▸ **Extract**

Improving your communication skillsCommunication skills are important for everyone. Get some simple tips to help improve yours.

Listening

When people think of communication skills, they usually think about how to make themselves heard and understood – but listening is just as important. Good listening ensures that you don't miss anything, and that the person you're communicating with feels valued and understood. To improve your listening:

  • Don't interrupt people, or try to finish their sentences if they pause.
  • Focus on the person you are talking to: look at them when they speak, and try not to think about other things or be distracted by your surroundings.
  • When the other person is speaking, don't spend the whole time thinking about what you are going to say next. Not only will you miss things, the person talking to you will be able to tell you aren't listening.
  • Check you have understood by putting what you have heard into your own words. It's easy to think you've understood something but come away with a very different idea than the speaker intended.
  • If you don't understand, don't be afraid to say so and ask questions. If you keep quiet and hope that all will become clear later, you're likely to get more and more confused.

▸ **Dataset section**
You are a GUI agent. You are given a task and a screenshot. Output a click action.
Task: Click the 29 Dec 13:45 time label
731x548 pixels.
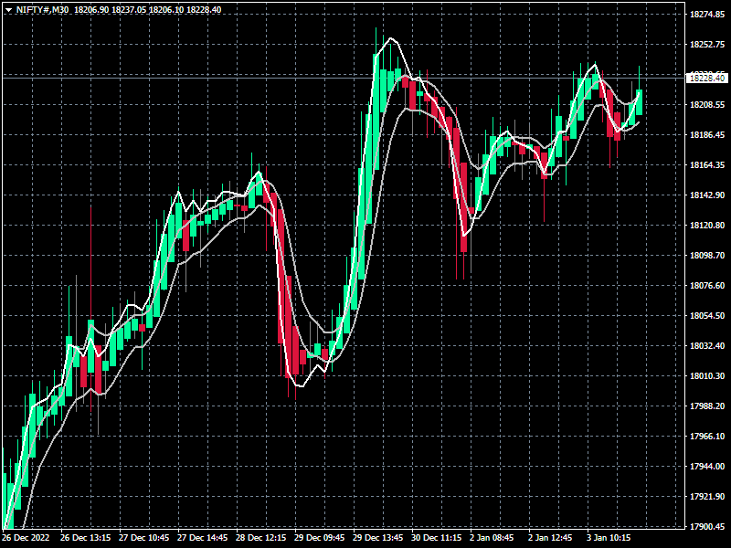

▸ **To be done**
Continue the guide to improving communication skills, beginning after its last listening tip, which advises asking questions when something is unclear.

▸ **Response**
Speaking

When it's time for you to speak, it's easy to think of it as 'your turn' – but really, speaking is all about helping the other person to listen and understand you. To improve your speaking:

  • Don't speak too quickly: not only can this make you hard to follow, you might find that your brain can't keep up with your mouth and you make mistakes.
  • If you're talking for a long time, make sure you give the other person an opportunity to clear up anything they don't understand and ask questions.
  • Think about what you're saying from the other person's point of view: for example, if you refer to a person they might not know, check whether or not they know who you're talking about before you continue.
  • Pay attention to the person you're talking to so that you can tell if they have something to say or need to end the conversation. Don't force them to interrupt you.

On the phone

  • When you answer the phone, give your name. If you're at work, give the name of the organization you work for as well. This way, the caller will know straight away if they have the wrong number.
  • Remember that the other person can't see you, so they're missing out on a lot of non-verbal communication. Try to speak more slowly and clearly to make up for this.
  • Don't try to do other jobs when you're on the phone. Because your hands and eyes are free, you might feel the urge to do some other simple jobs, like checking your emails, but it's easy to become distracted and miss something if you do this.
  • If you need to spell something out, like your name or a postcode, remember that letters are difficult to hear on the phone. (For example, 'f' and 's' can be hard to tell apart.) Using a spelling alphabet can help with this.
  • Keep useful information, like important phone numbers, close at hand on your desk or wherever you normally take phonecalls. This way you can get them quickly when you're on the phone.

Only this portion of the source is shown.